In 2008, the cost projections were revised. The new estimates indicated that the plan was to cost $869 million dollars in 2009 and $880 million dollars in 2010, an upwards increase of nearly 20%. MittCare has done nothing to bend the cost curve down.
Since 2006, the cost of the state’s insurance programme has increased by 42% or almost $600 million dollars.
According to an analysis by the Rand Corporation, “in the absence of policy change, health care spending in Massachusetts is projected to nearly double to $123 billion in 2020, increasing 8% faster than the state’s gross domestic product (GDP).”

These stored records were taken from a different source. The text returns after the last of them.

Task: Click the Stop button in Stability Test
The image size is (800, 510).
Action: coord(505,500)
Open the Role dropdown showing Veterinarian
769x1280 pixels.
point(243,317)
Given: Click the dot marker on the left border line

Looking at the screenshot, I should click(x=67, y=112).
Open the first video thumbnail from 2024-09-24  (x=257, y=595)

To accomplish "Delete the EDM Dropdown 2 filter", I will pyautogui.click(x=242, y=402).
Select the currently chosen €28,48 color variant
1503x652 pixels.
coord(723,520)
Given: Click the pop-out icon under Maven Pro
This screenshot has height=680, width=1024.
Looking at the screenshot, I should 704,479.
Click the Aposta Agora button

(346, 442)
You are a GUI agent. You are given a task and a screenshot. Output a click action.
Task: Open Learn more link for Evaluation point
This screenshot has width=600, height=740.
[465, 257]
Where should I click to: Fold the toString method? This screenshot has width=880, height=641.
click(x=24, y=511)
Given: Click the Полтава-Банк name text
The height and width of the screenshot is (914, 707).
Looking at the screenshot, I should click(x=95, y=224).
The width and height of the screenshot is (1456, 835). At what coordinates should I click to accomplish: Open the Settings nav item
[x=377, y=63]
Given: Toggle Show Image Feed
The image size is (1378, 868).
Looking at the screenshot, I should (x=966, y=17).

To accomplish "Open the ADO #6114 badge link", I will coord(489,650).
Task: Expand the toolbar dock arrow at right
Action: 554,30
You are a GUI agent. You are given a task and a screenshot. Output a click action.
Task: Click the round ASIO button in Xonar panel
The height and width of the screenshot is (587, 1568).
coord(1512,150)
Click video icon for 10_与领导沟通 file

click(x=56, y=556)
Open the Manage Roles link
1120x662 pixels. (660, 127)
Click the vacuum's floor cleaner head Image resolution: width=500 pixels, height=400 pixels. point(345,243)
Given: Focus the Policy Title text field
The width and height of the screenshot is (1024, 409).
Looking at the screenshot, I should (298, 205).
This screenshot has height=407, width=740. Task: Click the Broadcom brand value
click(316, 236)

Medicaid costs have risen $7.5 billion to an estimated $9.2 billion.
Of the 407,000 newly insured, only 32% have paid for their insurance entirely on their own.
The remaining 68% have been either partially or wholly subsidised by the taxpayers.
Only 5% of newly insured Massachusetts residents, who are not receiving any taxpayer benefits, obtained their coverage through the state's "Connector" health care exchange.
Although the ratio of primary care doctors to population is higher in Massachusetts than in other states, the wait time for a general practitioner is 50-100 days with the nationwide average being 20 days.
On average the wait in the US to see a medical specialist is 20.5 days. In Massachusetts, it is 55 days.
In Boston, it takes 70 days to see an obstetrician/gynecologist, 63 days to see a family physician, 54 days to see a dermatologist, 40 days to see an orthopedic surgeon, and 21 days to see a cardiologist. All wait times are the longest in the nation.
Almost half of internal medicine physicians have closed their doors entirely to new patients. 40% of doctors in Massachusetts will not treat Medicare patients and 55% of doctors in Mass will not see Medicaid patients.
Both are higher than the national average.
Despite the enactment of the nearly universal health insurance that some hoped would reduce expensive emergency department use, Massachusetts emergency rooms have reported a 9% increase in volume.
Higher medical costs.
Higher costs to the state.
Higher medical inflation.
A greater number of ER visits.
Longer wait times.
A governor now threatening price controls, which always leads to rationing.
And, you can't blame any of this on those mean, old, "profits-before-people" corporations because the insurers are non-profits.
What one learns from systems like the NHS is that health insurance or even "free" government health care does not necessarily translate into medical treatment.